2014-07-18 Thread Shivaram Venkataraman
Thanks a lot for reporting this. I think we just missed installing xfsprogs
on the AMI. I have a fix for this at
https://github.com/mesos/spark-ec2/pull/59.

After the pull request is merged, any new clusters launched should have
mkfs.xfs

Thanks
Shivaram


On Fri, Jul 18, 2014 at 4:56 PM, Ben Horner ben.hor...@atigeo.com wrote:

 Hello all,

 There is a bug in the spark-ec2 script (perhaps due to a change in the
 Amazon AMI).

 The --ebs-vol-size option directs the spark-ec2 script to add an EBS volume
 of the specified size, and mount it at /vol for a persistent HDFS.  To do
 this, it uses mkfs.xfs which is not available (though mkfs is).

 To work around this, I was able to run yum install xfsprogs on the master
 and each slave, and then use the --resume option with the script, and the
 persistent HDFS actually worked!

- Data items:
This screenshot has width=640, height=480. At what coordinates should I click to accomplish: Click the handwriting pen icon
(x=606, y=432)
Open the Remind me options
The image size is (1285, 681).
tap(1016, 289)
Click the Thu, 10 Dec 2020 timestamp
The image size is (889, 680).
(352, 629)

- Task brief: Reproduce the email about the spark-ec2 script in full, word for word.

- In response:
2014-07-18 Thread Shivaram Venkataraman
Thanks a lot for reporting this. I think we just missed installing xfsprogs
on the AMI. I have a fix for this at
https://github.com/mesos/spark-ec2/pull/59.

After the pull request is merged, any new clusters launched should have
mkfs.xfs

Thanks
Shivaram


On Fri, Jul 18, 2014 at 4:56 PM, Ben Horner ben.hor...@atigeo.com wrote:

 Hello all,

 There is a bug in the spark-ec2 script (perhaps due to a change in the
 Amazon AMI).

 The --ebs-vol-size option directs the spark-ec2 script to add an EBS volume
 of the specified size, and mount it at /vol for a persistent HDFS.  To do
 this, it uses mkfs.xfs which is not available (though mkfs is).

 To work around this, I was able to run yum install xfsprogs on the master
 and each slave, and then use the --resume option with the script, and the
 persistent HDFS actually worked!